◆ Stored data
⟨

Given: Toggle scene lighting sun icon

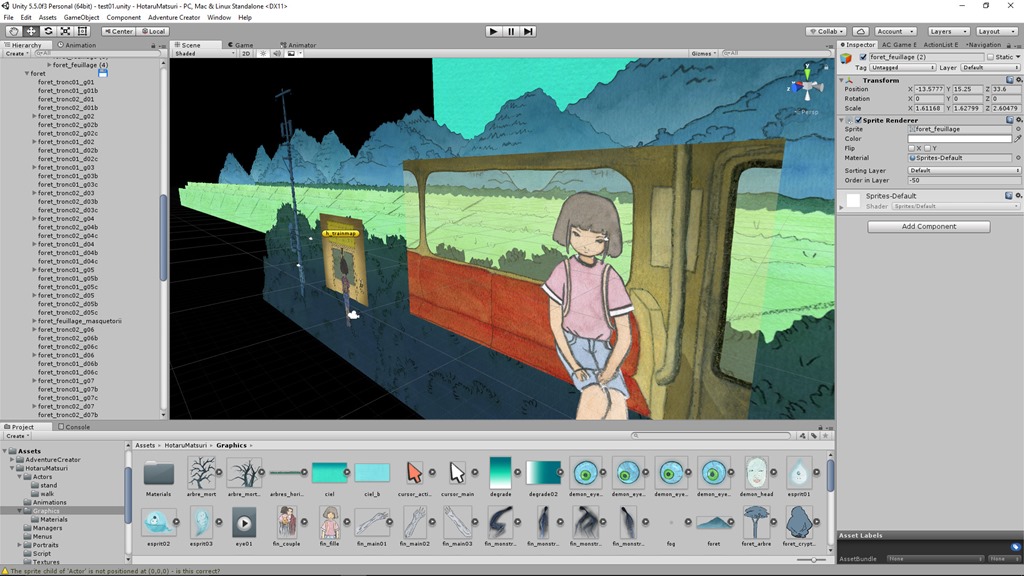Looking at the screenshot, I should tap(263, 53).
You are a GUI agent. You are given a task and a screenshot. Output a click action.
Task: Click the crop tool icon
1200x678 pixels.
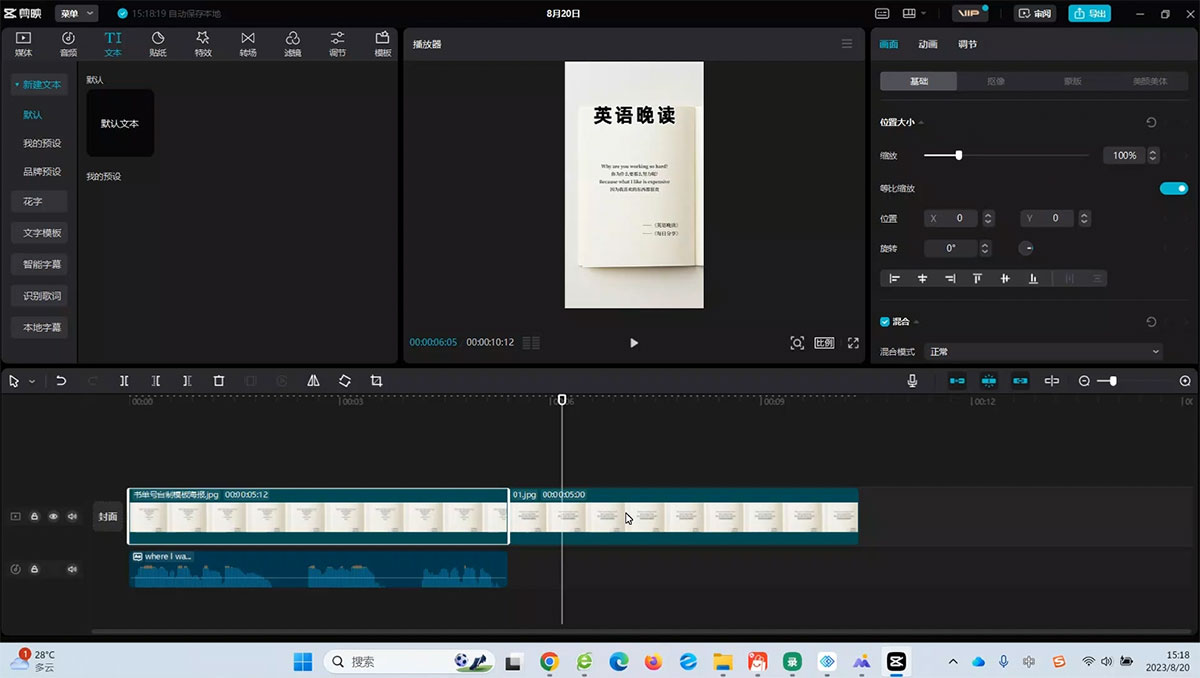coord(376,381)
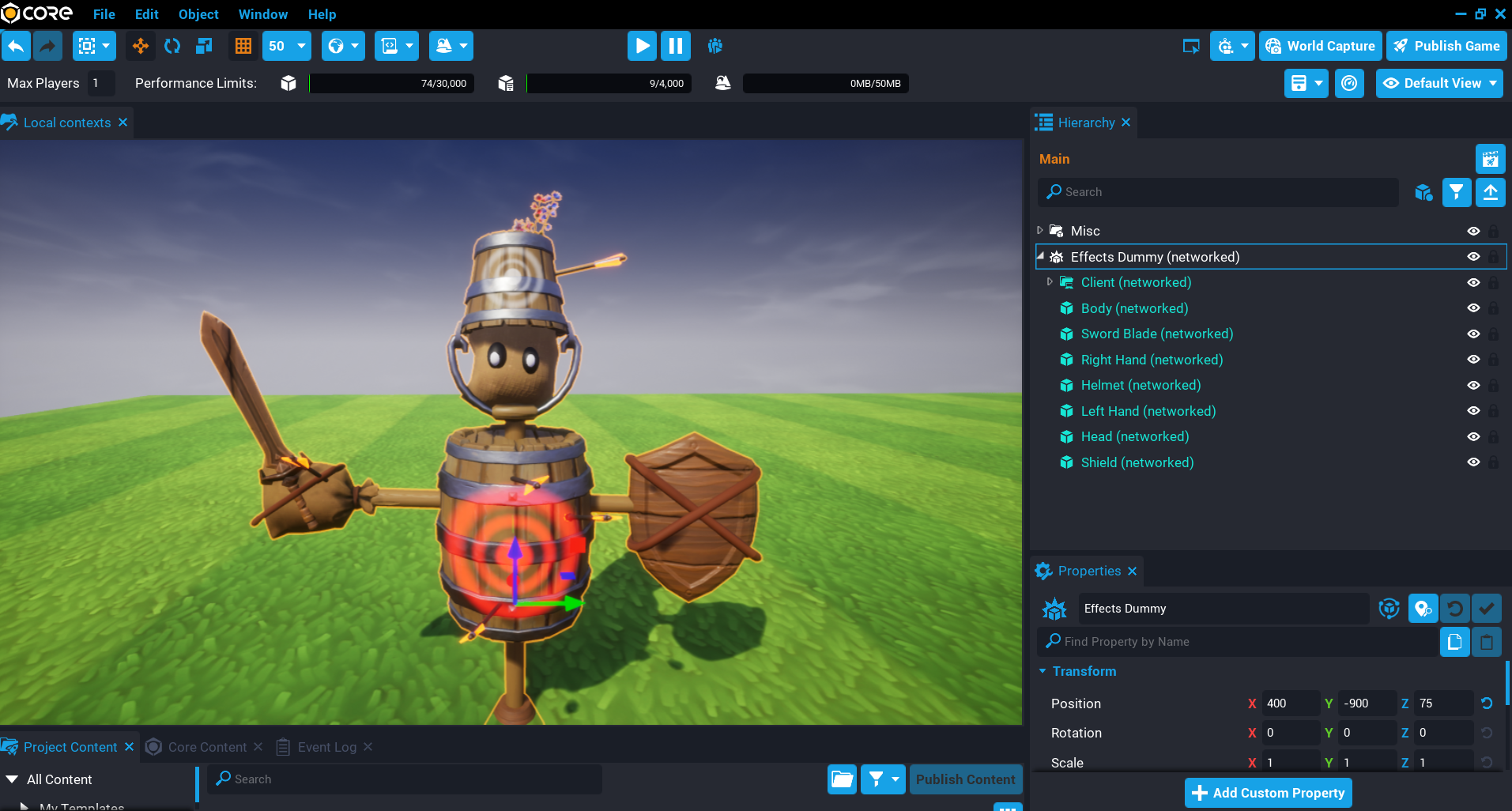This screenshot has width=1512, height=811.
Task: Open the Default View dropdown
Action: pyautogui.click(x=1439, y=83)
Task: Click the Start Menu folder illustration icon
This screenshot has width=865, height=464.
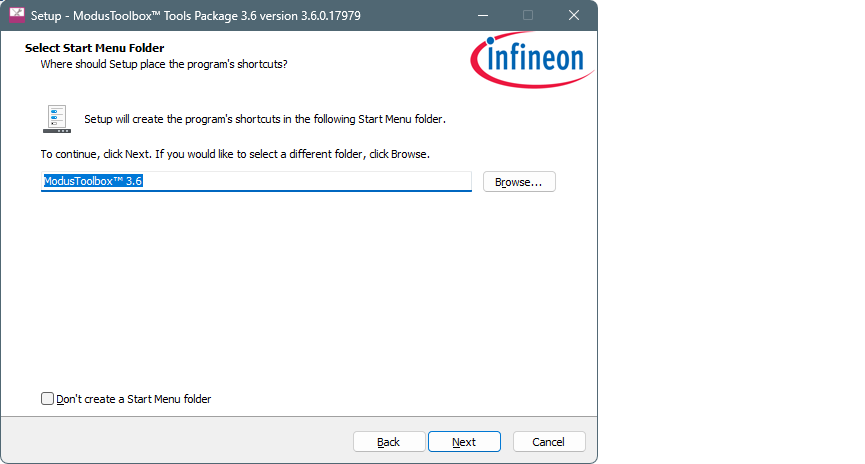Action: click(57, 118)
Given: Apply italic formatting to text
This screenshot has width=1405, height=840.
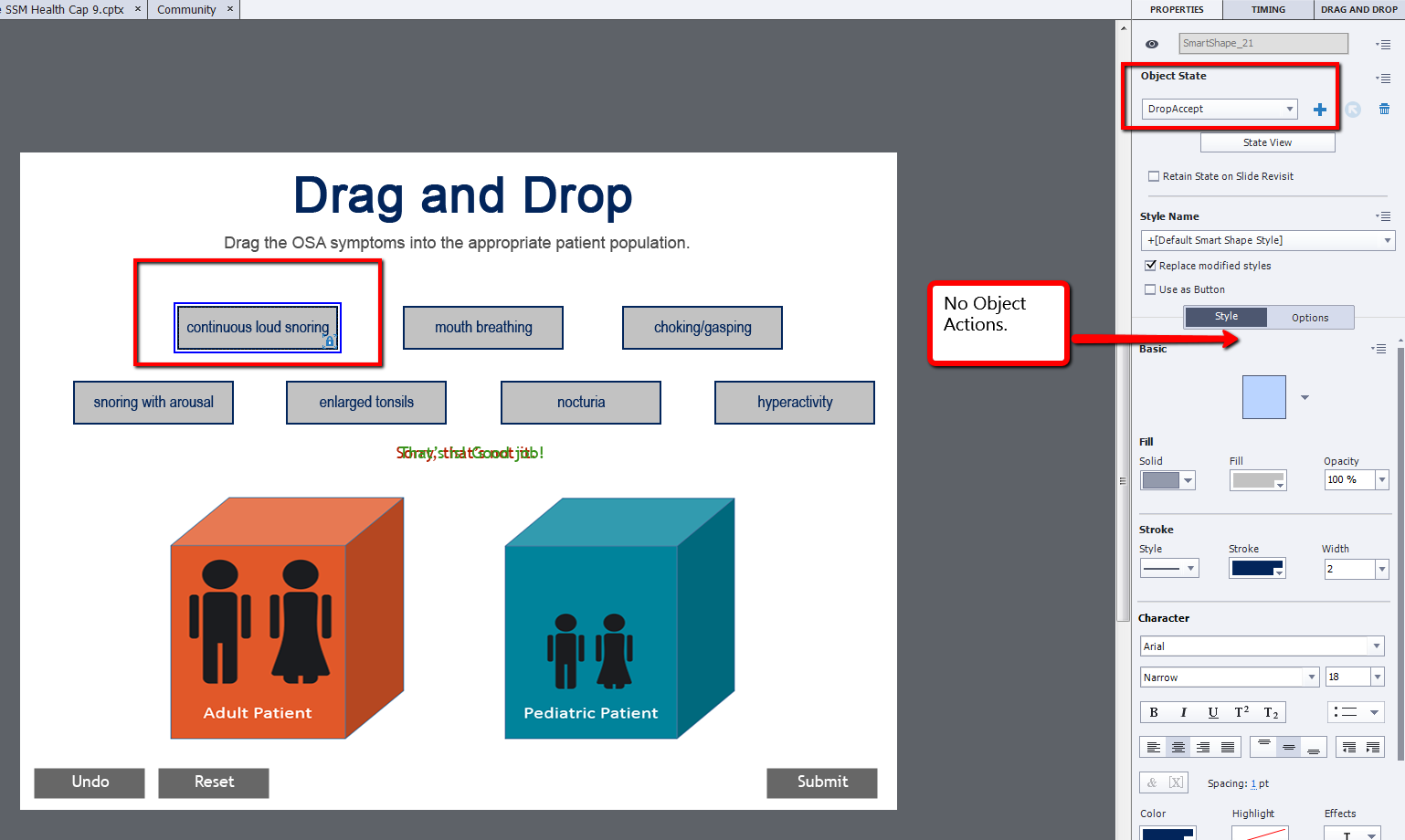Looking at the screenshot, I should coord(1183,712).
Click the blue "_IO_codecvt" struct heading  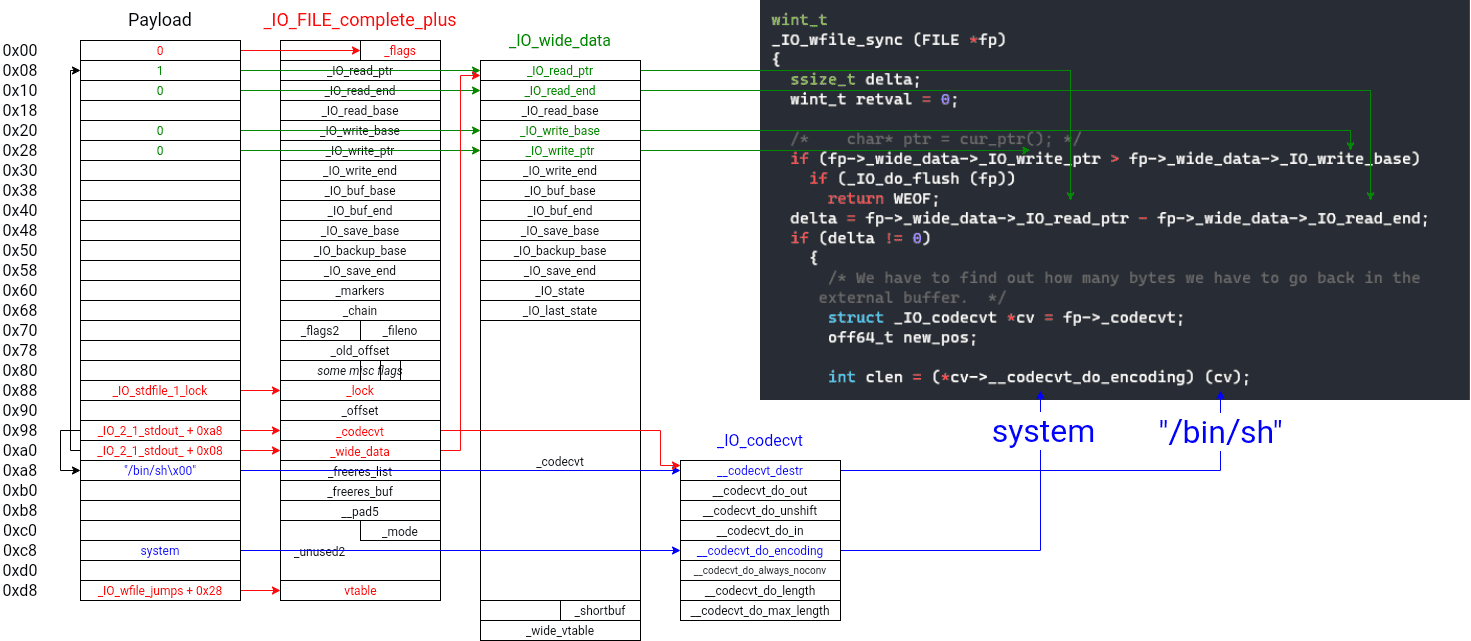(x=760, y=441)
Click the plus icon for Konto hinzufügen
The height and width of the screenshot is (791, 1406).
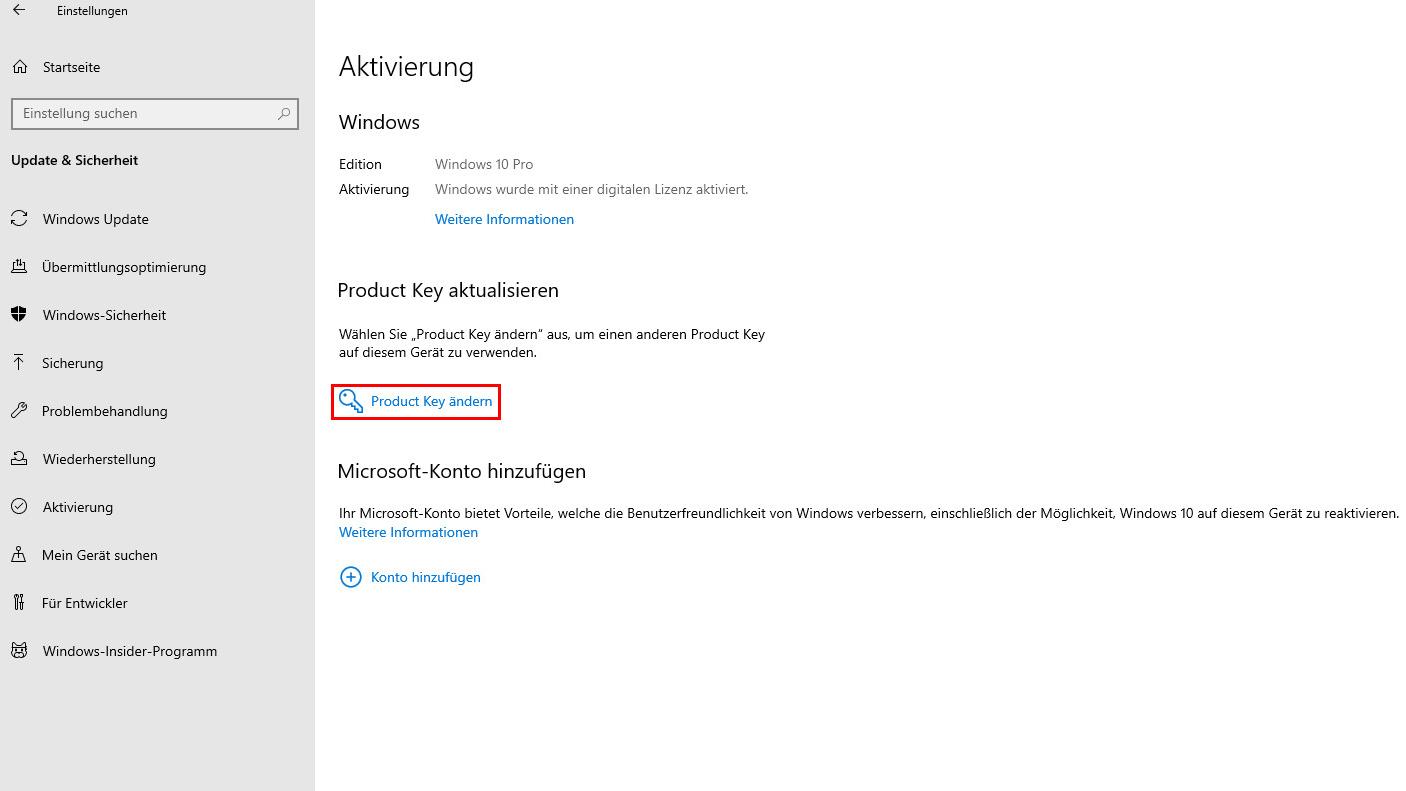tap(351, 577)
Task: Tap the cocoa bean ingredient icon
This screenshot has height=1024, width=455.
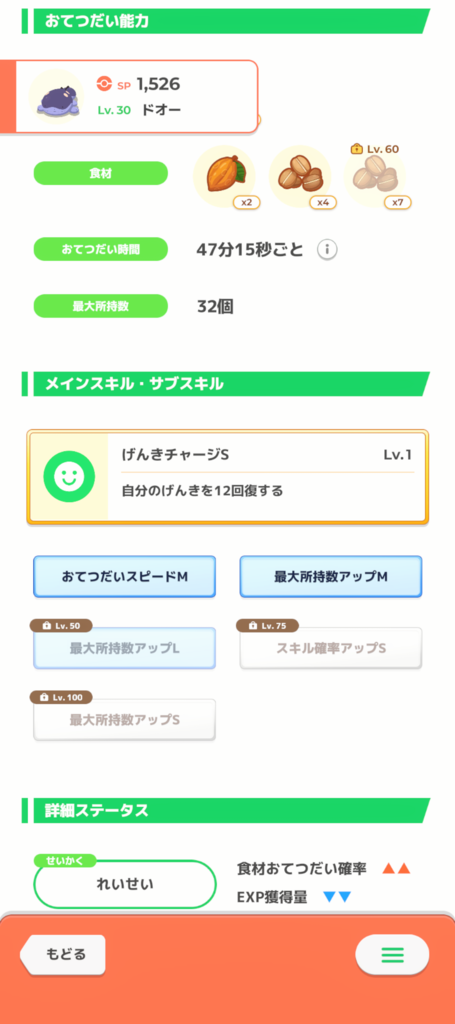Action: (x=225, y=176)
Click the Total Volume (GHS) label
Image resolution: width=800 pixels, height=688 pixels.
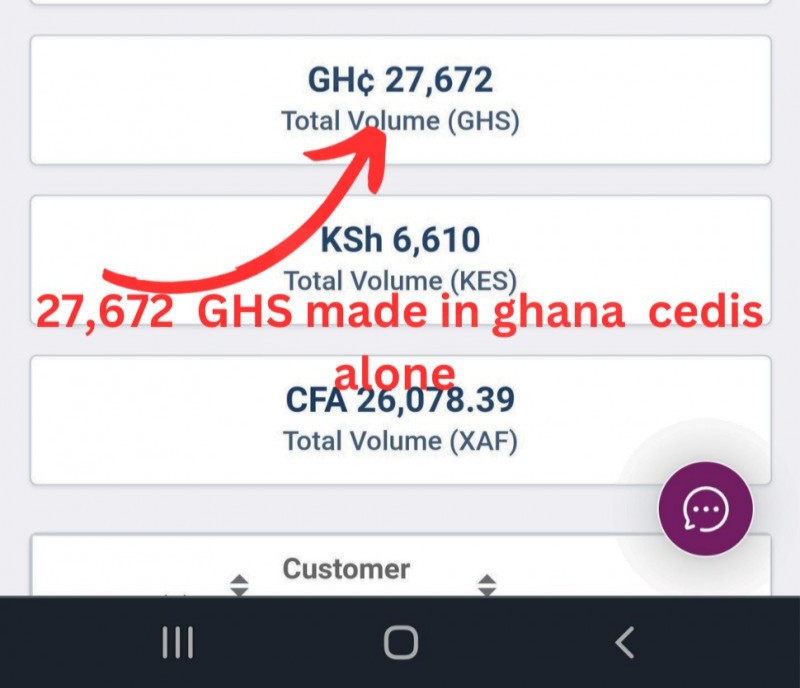401,121
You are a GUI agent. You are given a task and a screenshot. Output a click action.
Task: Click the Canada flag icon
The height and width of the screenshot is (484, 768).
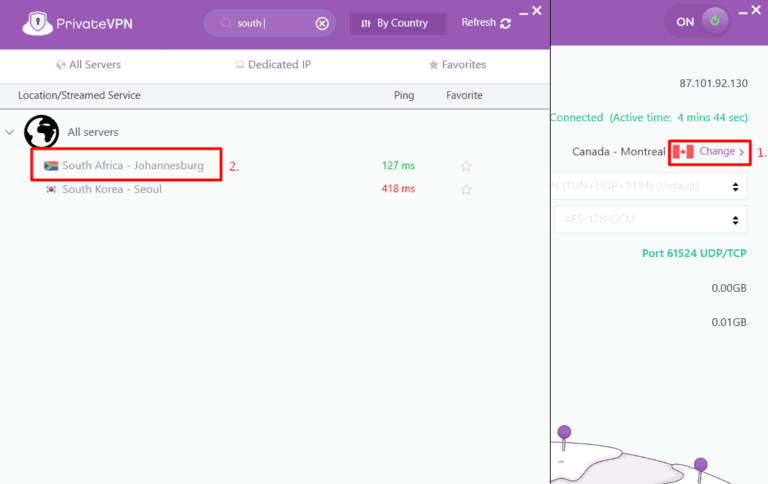click(683, 152)
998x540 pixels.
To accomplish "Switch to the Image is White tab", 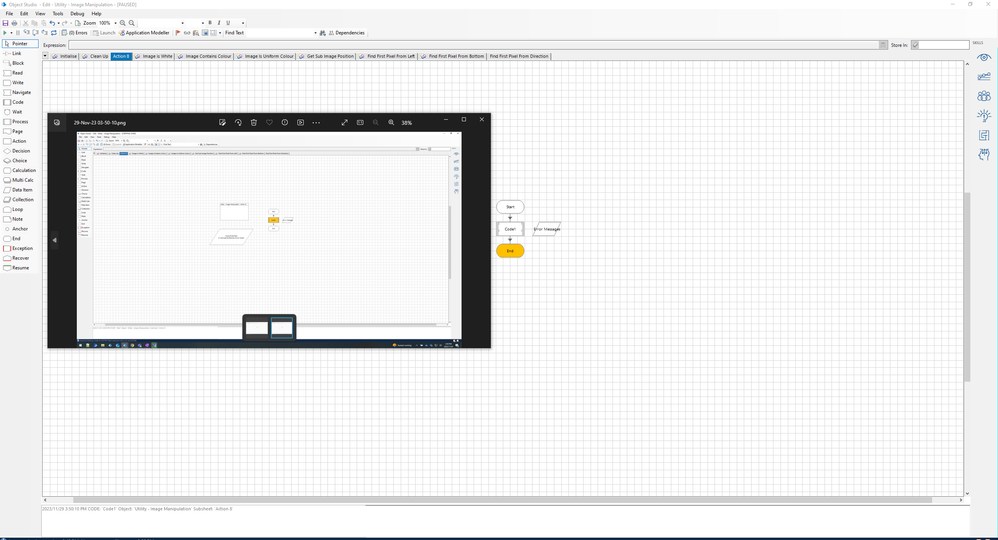I will (x=156, y=56).
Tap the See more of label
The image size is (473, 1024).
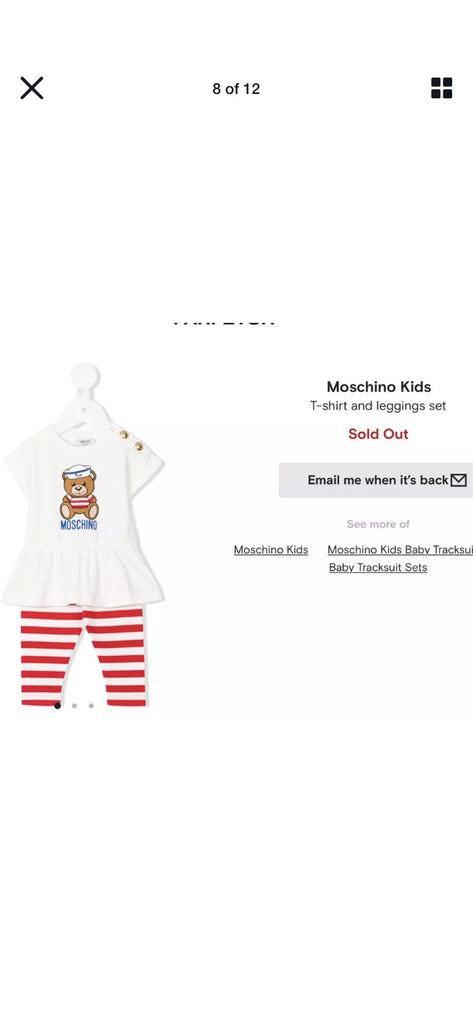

⟩

◆ WORK REQUEST
Set down exactly the lines from the start of the records through the line containing "Task: Click the crop tool icon", both included, and omit the pictures.

◆ TASK SOLUTION
Given: Toggle scene lighting sun icon

Looking at the screenshot, I should tap(263, 53).
You are a GUI agent. You are given a task and a screenshot. Output a click action.
Task: Click the crop tool icon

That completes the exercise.